Copy the data below word for word, from the line with "on x-tick-china: China." through the line with "Looking at the image, I should click on (984, 760).", both included, and leave the pictures out of your copy.

> Data:
·····

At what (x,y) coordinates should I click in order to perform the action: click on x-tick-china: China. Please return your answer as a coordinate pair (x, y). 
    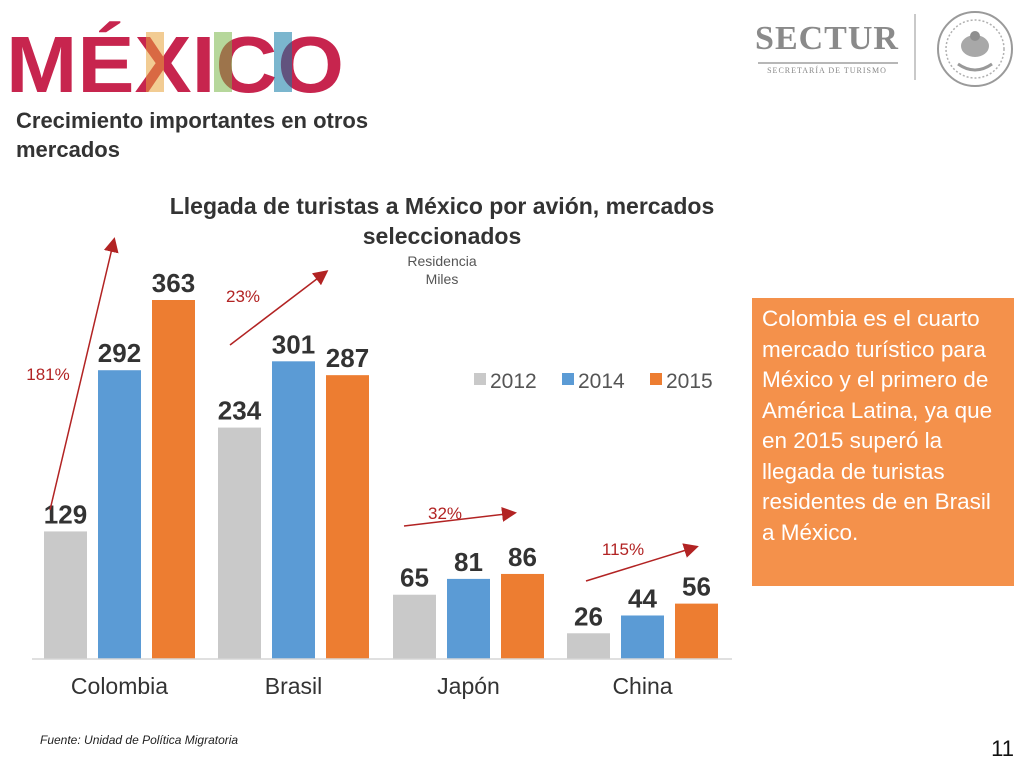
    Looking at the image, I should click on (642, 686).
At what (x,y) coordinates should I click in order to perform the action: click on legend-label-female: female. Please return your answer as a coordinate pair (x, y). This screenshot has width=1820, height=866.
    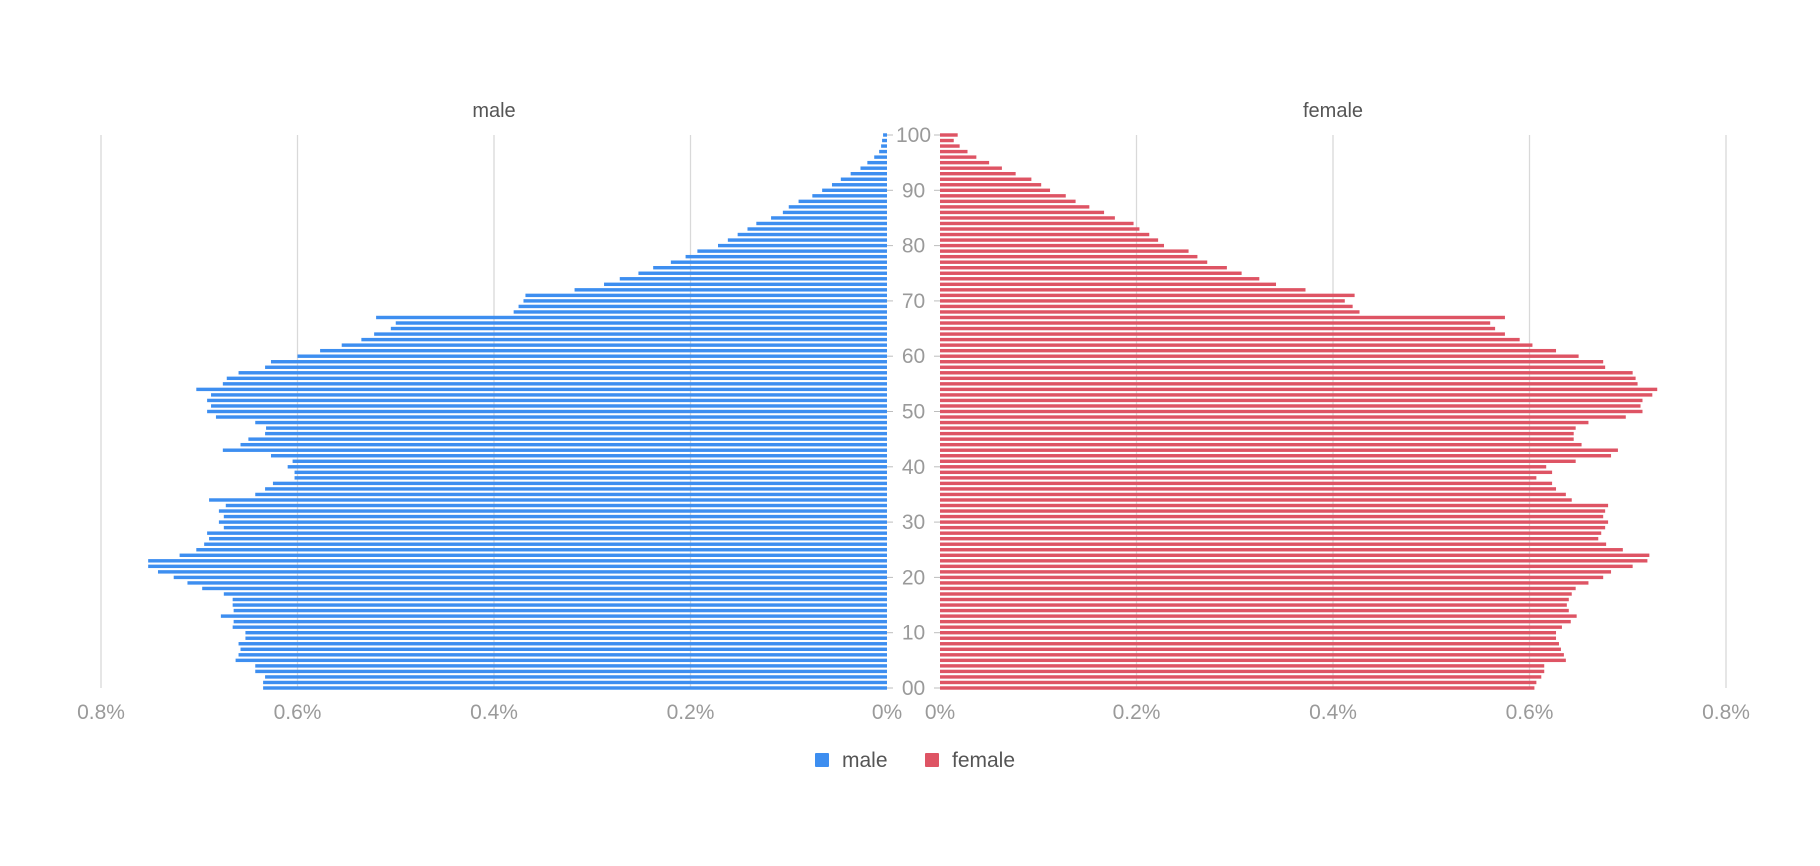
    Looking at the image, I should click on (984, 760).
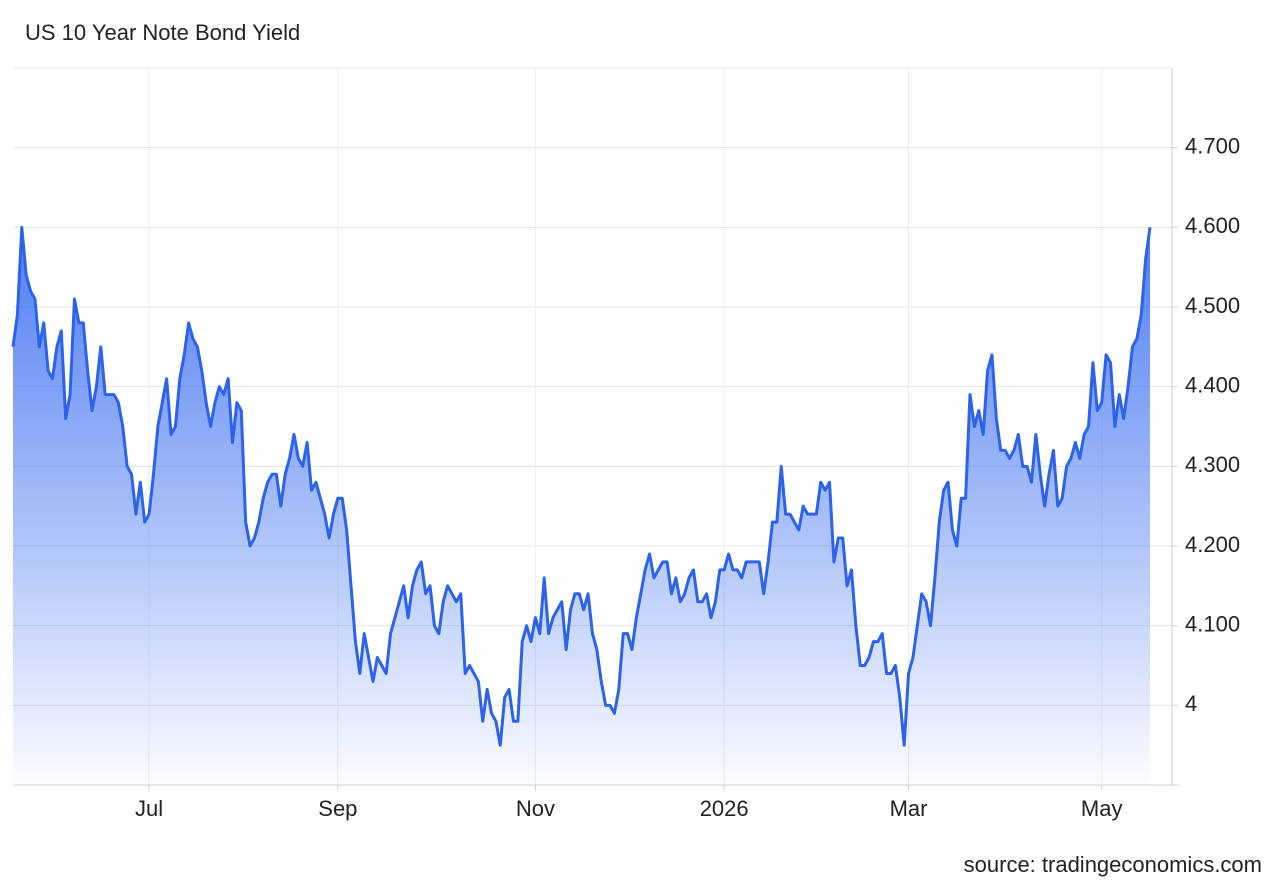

·····

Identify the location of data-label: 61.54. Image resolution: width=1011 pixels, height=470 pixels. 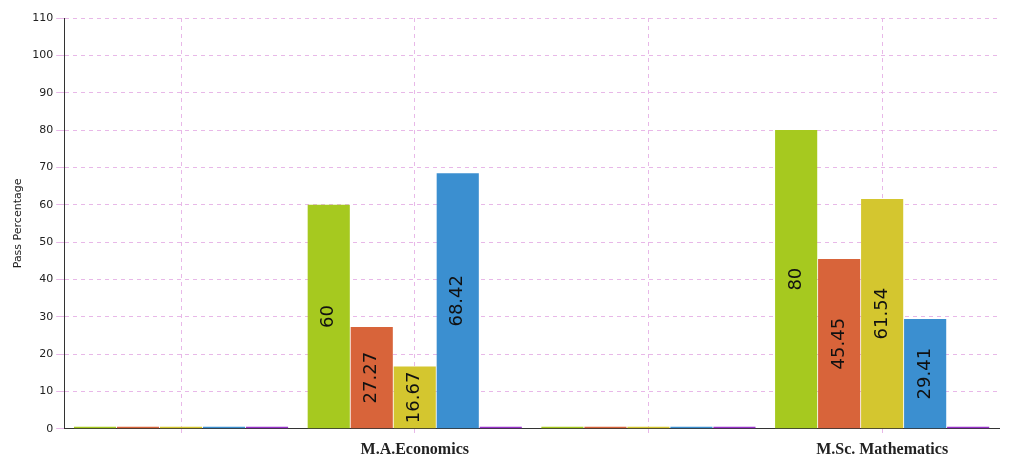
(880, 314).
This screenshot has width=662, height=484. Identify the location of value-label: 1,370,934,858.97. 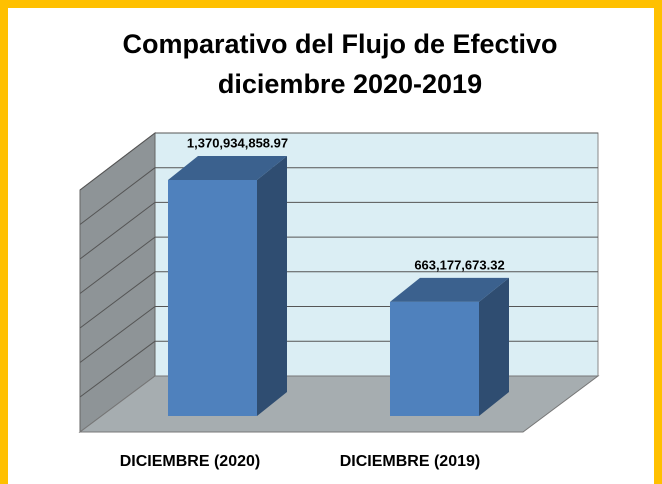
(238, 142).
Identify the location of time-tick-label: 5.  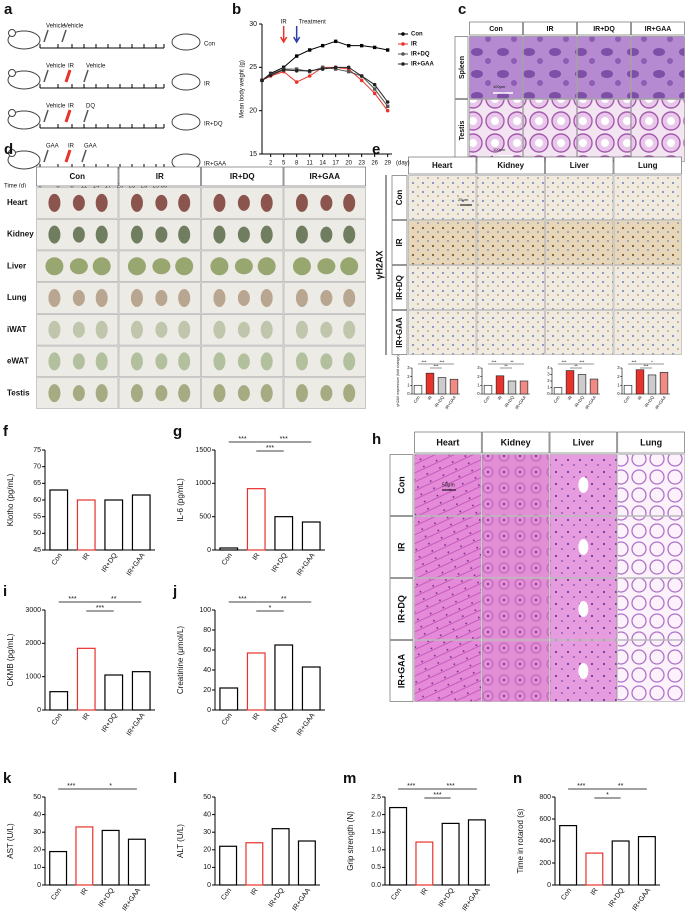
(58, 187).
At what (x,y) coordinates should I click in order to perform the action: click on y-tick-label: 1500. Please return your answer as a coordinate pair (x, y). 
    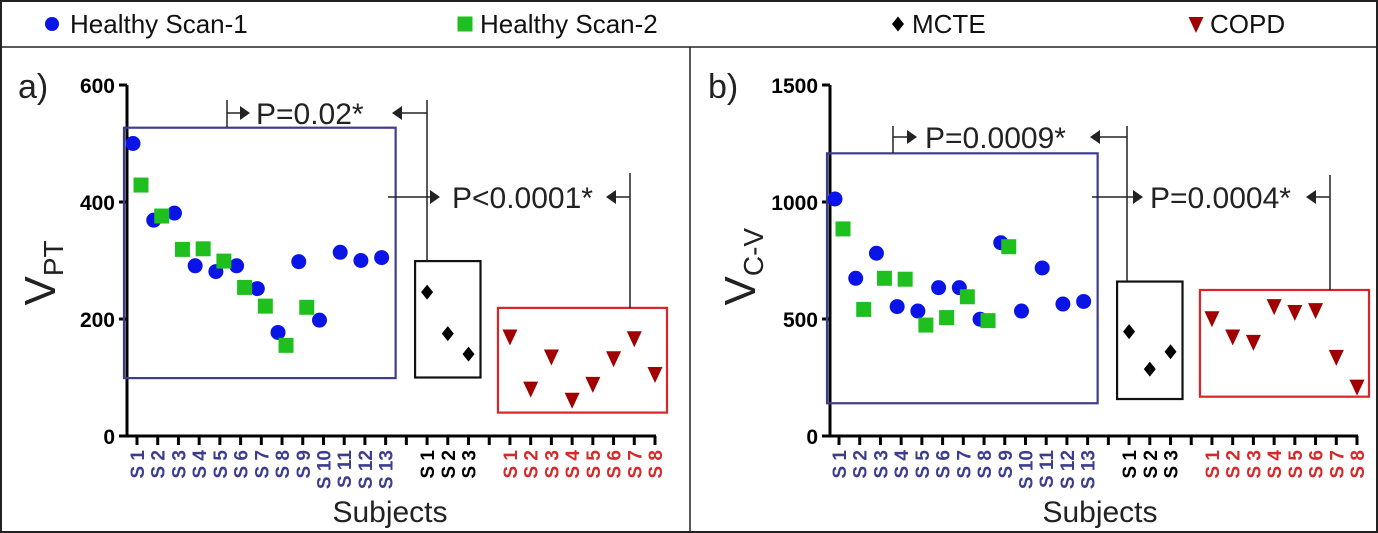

·····

> Exercise output:
At what (x,y) coordinates should I click in order to perform the action: click on x-tick-china: China. Please return your answer as a coordinate pair (x, y). 
    Looking at the image, I should click on (642, 686).
At what (x,y) coordinates should I click in order to perform the action: click on legend-label-female: female. Please return your answer as a coordinate pair (x, y). This screenshot has width=1820, height=866.
    Looking at the image, I should click on (984, 760).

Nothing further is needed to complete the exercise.